Task objective: Render every line of the records below as a JSON array of strings, with one string per line and blank lines omitted.

Provided information:
--
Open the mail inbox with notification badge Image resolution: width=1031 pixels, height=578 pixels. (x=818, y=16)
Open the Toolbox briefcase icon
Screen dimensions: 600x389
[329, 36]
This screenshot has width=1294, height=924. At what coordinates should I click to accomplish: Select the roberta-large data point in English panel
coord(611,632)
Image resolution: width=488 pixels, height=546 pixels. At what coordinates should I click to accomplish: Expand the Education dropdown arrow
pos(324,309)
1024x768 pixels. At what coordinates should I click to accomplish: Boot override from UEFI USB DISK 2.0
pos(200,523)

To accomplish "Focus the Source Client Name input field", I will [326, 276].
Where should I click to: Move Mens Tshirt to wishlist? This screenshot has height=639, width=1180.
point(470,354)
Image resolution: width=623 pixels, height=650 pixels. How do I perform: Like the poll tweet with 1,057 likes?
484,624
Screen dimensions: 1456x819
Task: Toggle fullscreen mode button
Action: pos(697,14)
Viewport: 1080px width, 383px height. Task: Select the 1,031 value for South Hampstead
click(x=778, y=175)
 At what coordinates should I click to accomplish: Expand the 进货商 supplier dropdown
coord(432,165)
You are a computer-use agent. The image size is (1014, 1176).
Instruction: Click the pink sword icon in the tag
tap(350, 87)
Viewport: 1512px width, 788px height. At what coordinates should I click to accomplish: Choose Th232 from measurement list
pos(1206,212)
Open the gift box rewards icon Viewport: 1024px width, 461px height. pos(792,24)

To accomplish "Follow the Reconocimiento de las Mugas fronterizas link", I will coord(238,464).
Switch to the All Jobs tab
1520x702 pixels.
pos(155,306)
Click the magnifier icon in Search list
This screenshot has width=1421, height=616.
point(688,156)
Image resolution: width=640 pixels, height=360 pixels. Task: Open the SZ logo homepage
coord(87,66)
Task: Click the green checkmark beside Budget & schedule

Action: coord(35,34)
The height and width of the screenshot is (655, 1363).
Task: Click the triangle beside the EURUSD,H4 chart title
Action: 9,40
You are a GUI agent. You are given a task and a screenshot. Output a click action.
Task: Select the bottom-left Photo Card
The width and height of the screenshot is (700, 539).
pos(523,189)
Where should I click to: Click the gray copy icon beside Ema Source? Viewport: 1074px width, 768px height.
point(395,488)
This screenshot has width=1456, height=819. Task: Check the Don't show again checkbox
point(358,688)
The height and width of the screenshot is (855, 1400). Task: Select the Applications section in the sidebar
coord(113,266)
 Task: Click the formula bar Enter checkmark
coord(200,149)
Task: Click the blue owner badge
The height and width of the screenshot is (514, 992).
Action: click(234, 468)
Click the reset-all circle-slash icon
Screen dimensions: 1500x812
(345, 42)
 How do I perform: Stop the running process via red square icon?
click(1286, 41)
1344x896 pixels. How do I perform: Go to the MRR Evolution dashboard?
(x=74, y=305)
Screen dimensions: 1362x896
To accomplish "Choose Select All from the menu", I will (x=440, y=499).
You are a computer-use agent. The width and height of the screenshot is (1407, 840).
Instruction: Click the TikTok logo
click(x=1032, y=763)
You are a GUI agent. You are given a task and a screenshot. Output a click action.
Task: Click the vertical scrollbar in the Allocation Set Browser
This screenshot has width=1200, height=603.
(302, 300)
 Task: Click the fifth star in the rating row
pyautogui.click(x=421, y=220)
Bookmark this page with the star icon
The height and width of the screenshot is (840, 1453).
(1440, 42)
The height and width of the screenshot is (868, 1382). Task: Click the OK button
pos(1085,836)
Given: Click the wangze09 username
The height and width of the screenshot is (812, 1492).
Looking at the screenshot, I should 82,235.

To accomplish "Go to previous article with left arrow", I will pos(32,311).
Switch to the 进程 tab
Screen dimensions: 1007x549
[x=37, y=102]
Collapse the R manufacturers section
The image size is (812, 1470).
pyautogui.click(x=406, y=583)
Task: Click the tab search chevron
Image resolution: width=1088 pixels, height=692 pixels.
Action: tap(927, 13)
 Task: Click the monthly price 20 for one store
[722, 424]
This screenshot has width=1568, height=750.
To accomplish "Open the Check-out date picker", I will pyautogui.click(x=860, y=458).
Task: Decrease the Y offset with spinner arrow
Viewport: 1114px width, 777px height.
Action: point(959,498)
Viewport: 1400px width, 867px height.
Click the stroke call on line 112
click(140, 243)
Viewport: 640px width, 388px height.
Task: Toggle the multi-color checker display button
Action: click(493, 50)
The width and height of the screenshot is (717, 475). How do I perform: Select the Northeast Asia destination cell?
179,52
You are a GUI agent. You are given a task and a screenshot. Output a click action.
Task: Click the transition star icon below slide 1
--
Correct response:
[
  "Open the mail inbox with notification badge Image resolution: width=1031 pixels, height=578 pixels. (x=818, y=16)",
  "Open the Toolbox briefcase icon",
  "Screen dimensions: 600x389",
  "[329, 36]",
  "This screenshot has width=1294, height=924. At what coordinates should I click to accomplish: Select the roberta-large data point in English panel",
  "coord(611,632)",
  "Image resolution: width=488 pixels, height=546 pixels. At what coordinates should I click to accomplish: Expand the Education dropdown arrow",
  "pos(324,309)",
  "1024x768 pixels. At what coordinates should I click to accomplish: Boot override from UEFI USB DISK 2.0",
  "pos(200,523)",
  "To accomplish \"Focus the Source Client Name input field\", I will [326, 276].",
  "Where should I click to: Move Mens Tshirt to wishlist? This screenshot has height=639, width=1180.",
  "point(470,354)",
  "Image resolution: width=623 pixels, height=650 pixels. How do I perform: Like the poll tweet with 1,057 likes?",
  "484,624",
  "Screen dimensions: 1456x819",
  "Task: Toggle fullscreen mode button",
  "Action: pos(697,14)",
  "Viewport: 1080px width, 383px height. Task: Select the 1,031 value for South Hampstead",
  "click(x=778, y=175)",
  " At what coordinates should I click to accomplish: Expand the 进货商 supplier dropdown",
  "coord(432,165)",
  "You are a computer-use agent. The image size is (1014, 1176).",
  "Instruction: Click the pink sword icon in the tag",
  "tap(350, 87)",
  "Viewport: 1512px width, 788px height. At what coordinates should I click to accomplish: Choose Th232 from measurement list",
  "pos(1206,212)",
  "Open the gift box rewards icon Viewport: 1024px width, 461px height. pos(792,24)",
  "To accomplish \"Follow the Reconocimiento de las Mugas fronterizas link\", I will coord(238,464).",
  "Switch to the All Jobs tab",
  "1520x702 pixels.",
  "pos(155,306)",
  "Click the magnifier icon in Search list",
  "This screenshot has width=1421, height=616.",
  "point(688,156)",
  "Image resolution: width=640 pixels, height=360 pixels. Task: Open the SZ logo homepage",
  "coord(87,66)",
  "Task: Click the green checkmark beside Budget & schedule",
  "Action: coord(35,34)",
  "The height and width of the screenshot is (655, 1363).",
  "Task: Click the triangle beside the EURUSD,H4 chart title",
  "Action: 9,40",
  "You are a GUI agent. You are given a task and a screenshot. Output a click action.",
  "Task: Select the bottom-left Photo Card",
  "The width and height of the screenshot is (700, 539).",
  "pos(523,189)",
  "Where should I click to: Click the gray copy icon beside Ema Source? Viewport: 1074px width, 768px height.",
  "point(395,488)",
  "This screenshot has width=1456, height=819. Task: Check the Don't show again checkbox",
  "point(358,688)",
  "The height and width of the screenshot is (855, 1400). Task: Select the Applications section in the sidebar",
  "coord(113,266)",
  " Task: Click the formula bar Enter checkmark",
  "coord(200,149)",
  "Task: Click the blue owner badge",
  "The height and width of the screenshot is (514, 992).",
  "Action: click(234, 468)",
  "Click the reset-all circle-slash icon",
  "Screen dimensions: 1500x812",
  "(345, 42)",
  " How do I perform: Stop the running process via red square icon?",
  "click(1286, 41)",
  "1344x896 pixels. How do I perform: Go to the MRR Evolution dashboard?",
  "(x=74, y=305)",
  "Screen dimensions: 1362x896",
  "To accomplish \"Choose Select All from the menu\", I will (x=440, y=499).",
  "You are a computer-use agent. The width and height of the screenshot is (1407, 840).",
  "Instruction: Click the TikTok logo",
  "click(x=1032, y=763)",
  "You are a GUI agent. You are given a task and a screenshot. Output a click action.",
  "Task: Click the vertical scrollbar in the Allocation Set Browser",
  "This screenshot has width=1200, height=603.",
  "(302, 300)",
  " Task: Click the fifth star in the rating row",
  "pyautogui.click(x=421, y=220)",
  "Bookmark this page with the star icon",
  "The height and width of the screenshot is (840, 1453).",
  "(1440, 42)",
  "The height and width of the screenshot is (868, 1382). Task: Click the OK button",
  "pos(1085,836)",
  "Given: Click the wangze09 username",
  "The height and width of the screenshot is (812, 1492).",
  "Looking at the screenshot, I should 82,235.",
  "To accomplish \"Go to previous article with left arrow\", I will pos(32,311).",
  "Switch to the 进程 tab",
  "Screen dimensions: 1007x549",
  "[x=37, y=102]",
  "Collapse the R manufacturers section",
  "The image size is (812, 1470).",
  "pyautogui.click(x=406, y=583)",
  "Task: Click the tab search chevron",
  "Image resolution: width=1088 pixels, height=692 pixels.",
  "Action: tap(927, 13)",
  " Task: Click the monthly price 20 for one store",
  "[722, 424]",
  "This screenshot has width=1568, height=750.",
  "To accomplish \"Open the Check-out date picker\", I will pyautogui.click(x=860, y=458).",
  "Task: Decrease the Y offset with spinner arrow",
  "Viewport: 1114px width, 777px height.",
  "Action: point(959,498)",
  "Viewport: 1400px width, 867px height.",
  "Click the stroke call on line 112",
  "click(140, 243)",
  "Viewport: 640px width, 388px height.",
  "Task: Toggle the multi-color checker display button",
  "Action: click(493, 50)",
  "The width and height of the screenshot is (717, 475). How do I perform: Select the Northeast Asia destination cell?",
  "179,52",
  "You are a GUI agent. You are given a task and a screenshot. Output a click action.",
  "Task: Click the transition star icon below slide 1"
]